Die christliche Kirche von heute gründet sich auf der unverbrüchlichen Treue jener Menschen, die ihrem Glauben auch unter schwersten Anfechtungen treu geblieben sind. Ist solches Verhalten nicht Unvernunft, Wahnsinn, Starrsinn? Oder woher nehmen die Märtyrer der christlichen Gemeinde die Kraft? In unserem Bibelwort erklärt uns Petrus, der später ja auch als Märtyrer starb, dieses Geheimnis.
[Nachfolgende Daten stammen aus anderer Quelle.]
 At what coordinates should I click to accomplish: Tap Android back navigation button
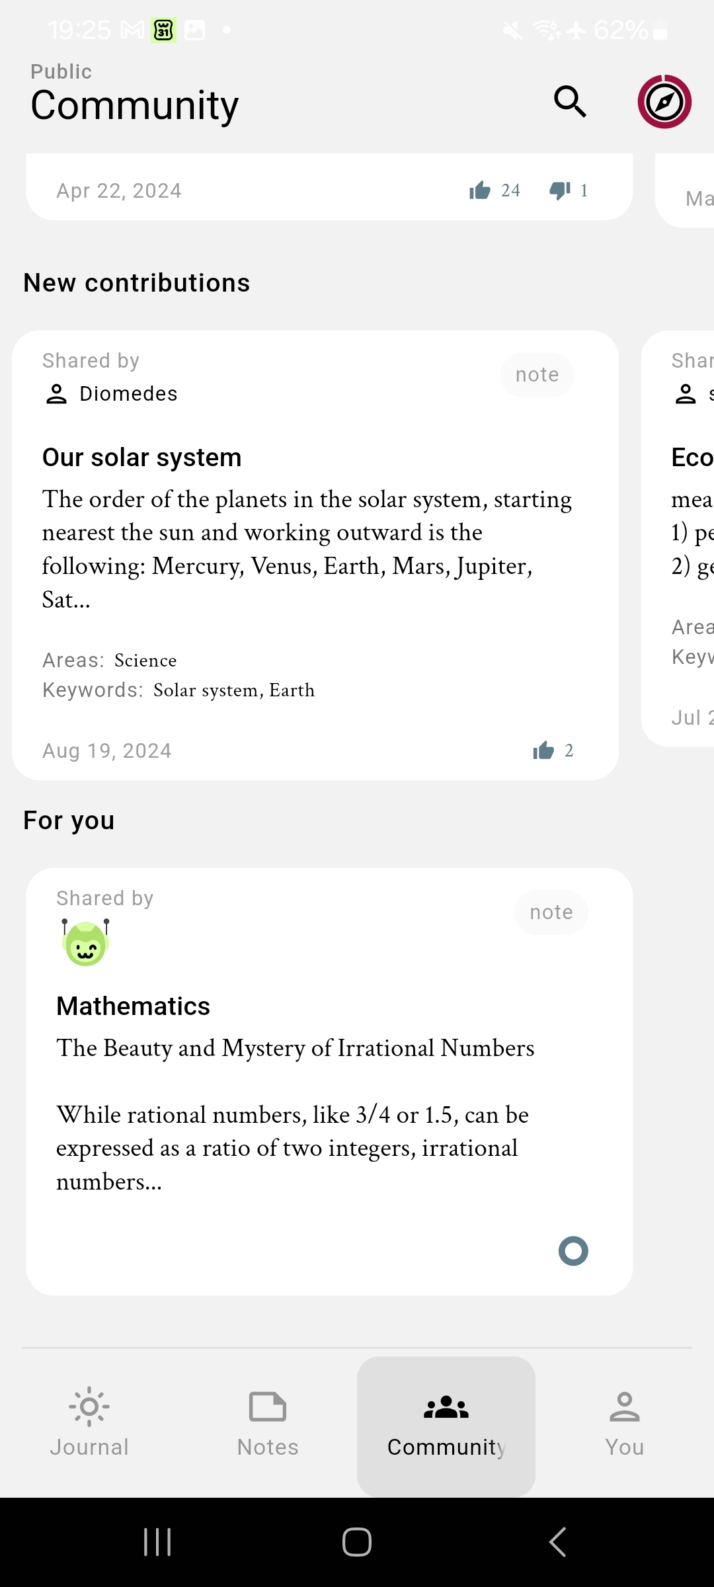pyautogui.click(x=557, y=1542)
Christen sind wiedergeboren zu einer lebendigen Hoffnung. Sie tragen ein neues, ja ewiges Leben in sich. Nach den Worten Jesu ist es das eigentliche Leben, es ist ein Leben wie Gott es uns schenken will. In der Bibel wird gesagt: „Wer den Sohn Gottes hat, der hat das Leben und wer den Sohn Gottes nicht hat, der hat das Leben nicht.“ Wer dieses Leben nicht hat, tut sich schwer, einen Christen in diesen letzten Herausforderungen zu verstehen.
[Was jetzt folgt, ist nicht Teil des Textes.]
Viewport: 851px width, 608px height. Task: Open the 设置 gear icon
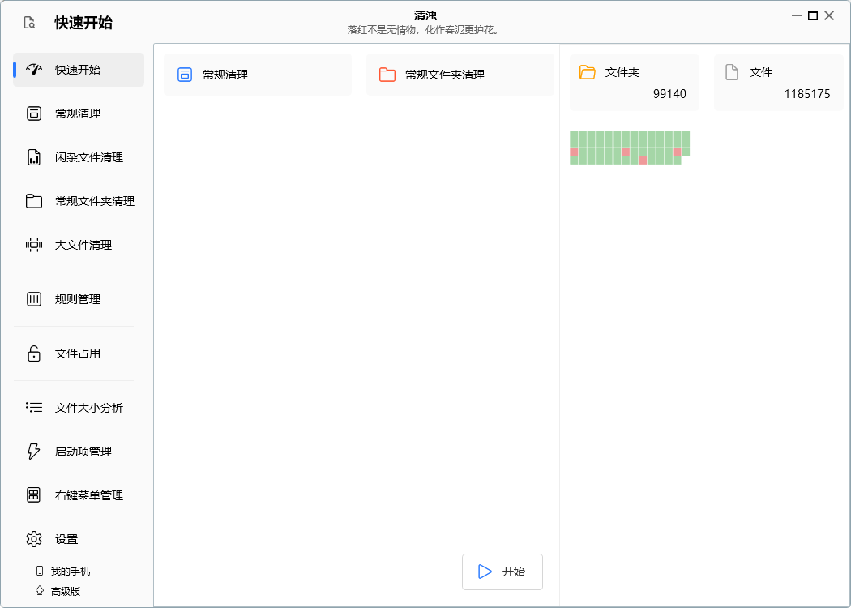[33, 538]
Dieses Leben wird getragen von einer lebendigen Hoffnung. Sie gleicht nicht dem Strohhalm, den der Ertrinkende ergreifen will und der ihm doch keinen Halt gibt. Christliche Hoffnung ist kräftig, hält durch, weil sie nicht auf vergänglichen Stützen ruht. In Neuguinea schaute ein Heide dem Missionar zu, wie er einen Sarg für sein soeben verstorbenes Kind zimmerte. Dann sagte er aus seinem Urinstinkt heraus: „Ihr Christen seid merkwürdige Leute, ihr habt andere Herzen. Ihr könnt durch den Horizont hindurchschauen.“

Die biblische Hoffnung weitet den Blick. Sie lässt uns die Stolpersteine von heute in einem anderen Horizont sehen. Die biblische Hoffnung sagt uns, dass wir schon vor unserer Zeit von Gott gewollt und für die Ewigkeit bestimmt sind. Dabei bekommt die kurze Lebenszeit eine ganze neue Bedeutung. Nicht das Heute ist der Mittelpunkt meines Lebens. Das Heute ist eingebettet in den großen Zusammenhang der Ewigkeit.

Wer diese Sichtweise sich schenken lässt, der kann sein irdisches Leben Jesus Christus zur Verfügung stellen, auch dann, wenn es mit Verzicht, mit Risiken verbunden ist oder gar Tod bedeutet. Petrus war über das Geschenk dieses neuen Lebens mit dieser lebendigen Hoffnung so überwältigt, dass er darüber seinen Gott anbetet. „Gelobt sei Gott.“ Dieses Leben gibt Gott auch heute jedem, der im Glauben zu Jesus Christus kommt.